A Systematic Review of Clinical and Genetic Approaches to VACTERL Association

Abstract

Aim: To systematically review clinical and genetic testing approaches to VACTERL association, a non-random co-occurrence of congenital anomalies involving the vertebrae, anus, cardiac system, trachea-oesophagus, renal system, and limbs. The review will examine investigation strategies used in clinical practice and evaluate the diagnostic yield of genetic testing in affected individuals.

Methods: A systematic search of PubMed, MEDLINE, EMBASE, Web of Science, and CINAHL was conducted from database inception to 1 December 2024. Eligible studies included English-language human studies reporting genetic testing in individuals with VACTERL association. Grey literature and studies limited to management were excluded. Risk of bias and certainty of evidence were assessed using Joanna Briggs Institute tools and the Grading of Recommendations Assessment, Development, and Evaluation.

Results: A total of 65 articles met inclusion criteria-32 observational studies, 20 case reports, 9 case series, and 4 expert opinions. Findings were tabulated and narratively synthesised. Reported diagnostic yields were 2%-31% for chromosomal microarrays and 5%-22% for whole-exome sequencing.

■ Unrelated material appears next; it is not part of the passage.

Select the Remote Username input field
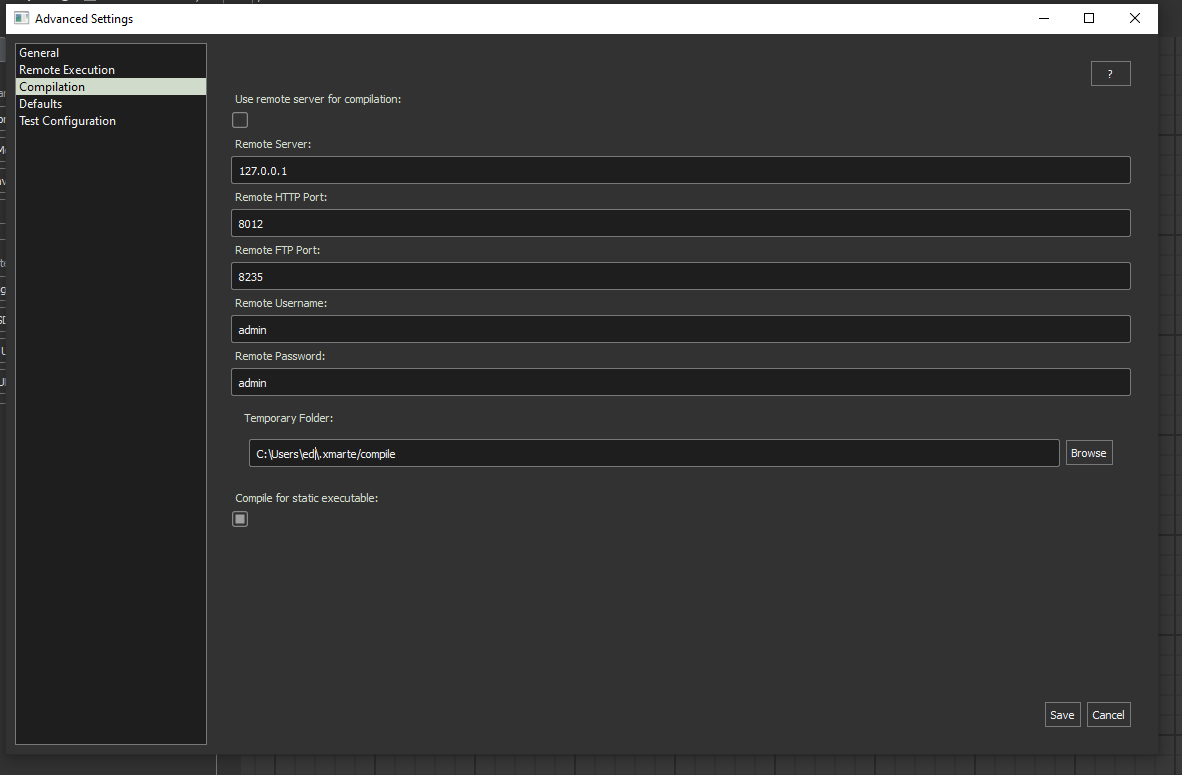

Conclusions: Definitions of VACTERL and diagnostic approaches vary widely. Limitations of the evidence base include study heterogeneity, reliance on retrospective designs, outdated technologies, and lack of meta-analyses. Prospective studies are needed to develop protocols. In the interim, imaging, complete blood count and film, chromosomal microarray, chromosomal breakage studies, and exome or genome sequencing should be considered for patients with two or more VACTERL features, or selected individuals with an isolated feature. This recommendation is based on the implications of a molecular diagnosis for management. Key diagnostic elements and differential diagnoses are summarised.